Segment Start: Provided information
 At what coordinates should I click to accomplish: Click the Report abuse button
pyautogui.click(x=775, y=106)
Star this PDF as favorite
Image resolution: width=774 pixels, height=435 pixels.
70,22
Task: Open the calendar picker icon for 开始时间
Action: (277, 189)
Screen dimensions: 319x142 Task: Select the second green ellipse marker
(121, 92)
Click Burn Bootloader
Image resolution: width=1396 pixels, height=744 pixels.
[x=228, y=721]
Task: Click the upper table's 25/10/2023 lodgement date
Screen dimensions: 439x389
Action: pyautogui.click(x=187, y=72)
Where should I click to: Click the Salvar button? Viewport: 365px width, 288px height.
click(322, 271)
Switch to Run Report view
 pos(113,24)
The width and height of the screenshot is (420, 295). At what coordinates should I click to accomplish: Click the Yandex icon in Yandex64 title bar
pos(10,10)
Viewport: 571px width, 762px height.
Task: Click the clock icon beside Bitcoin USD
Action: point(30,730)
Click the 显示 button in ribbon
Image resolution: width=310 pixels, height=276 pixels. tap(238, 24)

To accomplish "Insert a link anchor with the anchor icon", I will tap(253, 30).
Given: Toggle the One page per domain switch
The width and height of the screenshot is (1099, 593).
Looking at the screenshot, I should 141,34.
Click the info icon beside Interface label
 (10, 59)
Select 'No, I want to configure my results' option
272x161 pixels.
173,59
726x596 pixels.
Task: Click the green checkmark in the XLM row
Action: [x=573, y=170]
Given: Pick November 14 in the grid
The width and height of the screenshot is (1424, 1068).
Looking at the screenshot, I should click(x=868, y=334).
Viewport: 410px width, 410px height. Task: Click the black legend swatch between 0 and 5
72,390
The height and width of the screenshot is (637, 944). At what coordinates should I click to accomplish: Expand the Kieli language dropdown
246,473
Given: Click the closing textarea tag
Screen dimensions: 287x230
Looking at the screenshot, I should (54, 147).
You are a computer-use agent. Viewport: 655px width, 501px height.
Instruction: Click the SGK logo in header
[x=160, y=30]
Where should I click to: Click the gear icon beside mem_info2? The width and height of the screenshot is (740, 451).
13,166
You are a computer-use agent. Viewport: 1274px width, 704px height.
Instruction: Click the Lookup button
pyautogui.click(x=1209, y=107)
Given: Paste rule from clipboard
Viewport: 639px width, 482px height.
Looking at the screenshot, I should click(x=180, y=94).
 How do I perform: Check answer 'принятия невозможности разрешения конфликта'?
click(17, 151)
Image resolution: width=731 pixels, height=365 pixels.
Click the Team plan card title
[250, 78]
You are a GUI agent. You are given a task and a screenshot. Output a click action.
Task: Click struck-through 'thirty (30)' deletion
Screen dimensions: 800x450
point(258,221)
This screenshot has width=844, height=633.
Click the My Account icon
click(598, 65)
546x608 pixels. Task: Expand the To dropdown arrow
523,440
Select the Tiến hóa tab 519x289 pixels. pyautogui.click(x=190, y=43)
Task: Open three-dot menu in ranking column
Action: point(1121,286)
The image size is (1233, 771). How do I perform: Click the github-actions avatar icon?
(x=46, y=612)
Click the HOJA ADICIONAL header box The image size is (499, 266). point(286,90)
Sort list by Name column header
Segment End: Provided information
**Work item:** Would you filter the entries above and keep each line that has the word "computer"?

**Written answer:**
You are a computer-use agent. Viewport: 655px width, 501px height.
You are a computer-use agent. Viewport: 1274px width, 704px height.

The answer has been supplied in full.